• _Aim of the task_
A word-for-word copy of the lines below, starting at the line with "Image resolution: width=740" and ending at the last one, is what you should give. Omit every picture.

• _Pixel coordinate grounding data_
-=-=-

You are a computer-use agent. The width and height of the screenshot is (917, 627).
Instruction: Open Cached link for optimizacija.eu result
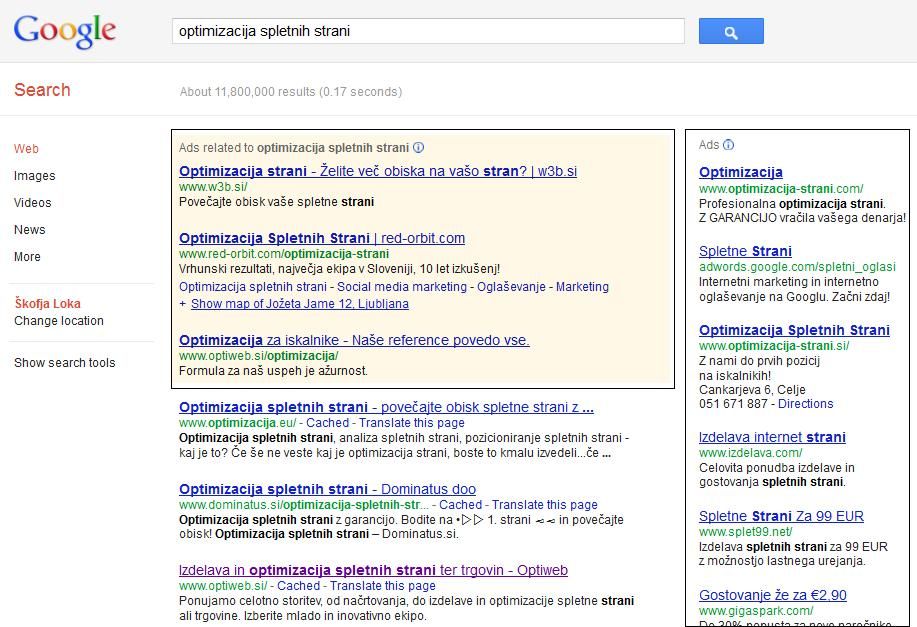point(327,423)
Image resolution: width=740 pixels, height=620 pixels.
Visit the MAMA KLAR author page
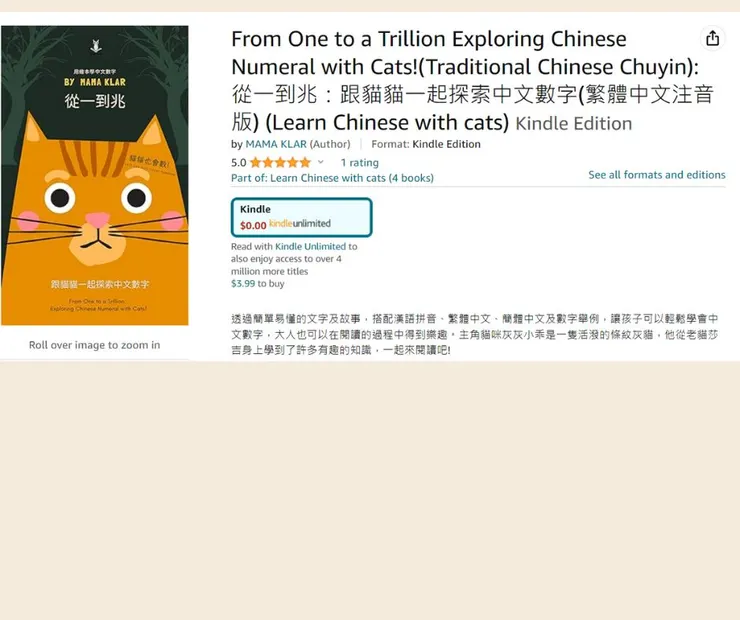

-=-=-

• _Response to the exercise_
Image resolution: width=740 pixels, height=620 pixels.
Visit the MAMA KLAR author page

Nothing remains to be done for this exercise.